Post by Captain Snark on Apr 27, 2015 0:19:20 GMT -5
I went to another Met opera cinemacast. This time it was the famous verismo double bill of Leoncavallo's I Pagliacci and Mascagni's Cavalleria Rusticana. For the unsophisticated, verismo is Italian for "realism" and describes a movement toward greater realism around the end of the 19th century. For example, these operas rarely had "pants roles" where female singers played male characters. Verismo composers believed that they'd discovered real love and real rage and real grief and real joy--as if earlier operas hadn't had all that in heaps! (A bit like the new generation of Hollywood filmmakers around 1970.)
I Pagliacci (Italian for "the Pagliaccos") is about a travelling theatre group who put on commedia dell'arte shows with characters like Harlequin and Columbine. The star Canio is afraid that his wife and co-star Nedda is cheating on him, and with good reason. Nedda spurns a third actor called Tonio, who blabs to Canio that there's another man whom she isn't spurning, so like any red-blooded male Canio turns homicidal, deciding to murder his wife as soon as she reveals her lover's name. (It's Silvio, I think.) After the famous "Vesti la Giubba" aria, they put on a comedy in which Nedda plays Columbine, Tonio plays Taddeo whose chicken interests Columbine more than his dick, and Canio plays Columbine's cuckolded husband Pagliacco. Get the picture? The stage comedy is parallel with the real tragedy, which of course ends in murder. (And Tonio says, "The comedy is finished." Double meaning, see?) This production sets the story in the age of trucks, just to be superficially original.

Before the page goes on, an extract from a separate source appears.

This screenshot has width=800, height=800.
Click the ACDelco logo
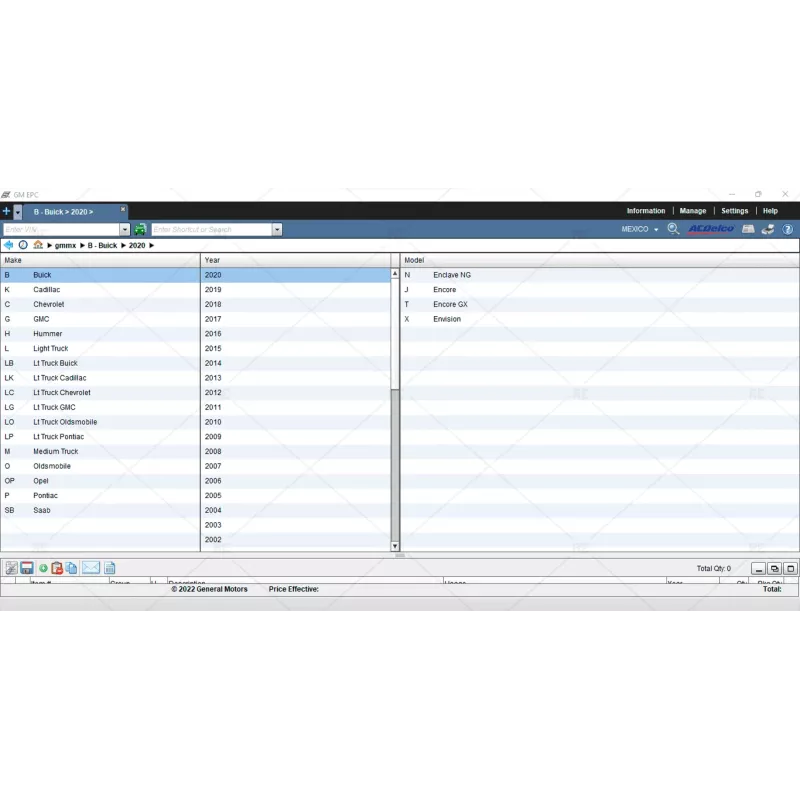click(x=711, y=229)
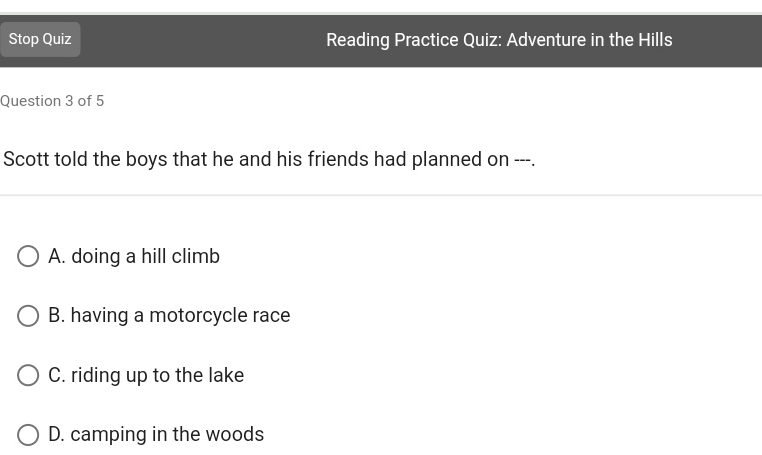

If Canio got pussy-whipped, Santuzza in Cavalleria Rusticana got dick-whipped. This one's set in rural Sicily, and the title is Italian for "rustic chivalry." (Irony, geddit?) Turiddu loved Lola, but when he was in the army she married Alfio the well-heeled travelling salesman, and after he got back took up with Santuzza. If you can't be with the one you love, love the one you're with. (Girls, beware of those rebound guys!) Santuzza, possibly after getting pregnant though back then they couldn't say so, ended up the town skank and got excommunicated. On top of that, the real skank was Lola, who decided that since her husband was away earning a living and starring in jokes, she might as well resume things with Turiddu, whom the plot requires to lack the sense God gave a goose. So now Santuzza's a skank with nobody to be skanky with!
So Santuzza rats out Turiddu to Alfano, who like any red-blooded male turns homicidal. (See a pattern here?) After the Raging Bull music and the drinking song, he challenges Turiddu to a knife fight. Turiddu accepts the challenge by biting Alfio's ear. (Knock a chip off your shoulder? That's for weenies!) So Turiddu tells Mamma Lucia to take care of Santuzza if he dies (now he cares about her!) and goes off and gets stabbed dead. The tragedy is finished.
For what it is, this was a well-staged production, with one of the quickest costume changes I've ever seen. I was eager to see it because I belong to the chorus of the non-professional Toronto City Opera, and five years ago we put on the two operas and I got to know the music. In fact, my avatar is a photograph of me in my Cavalleria Rusticana costume!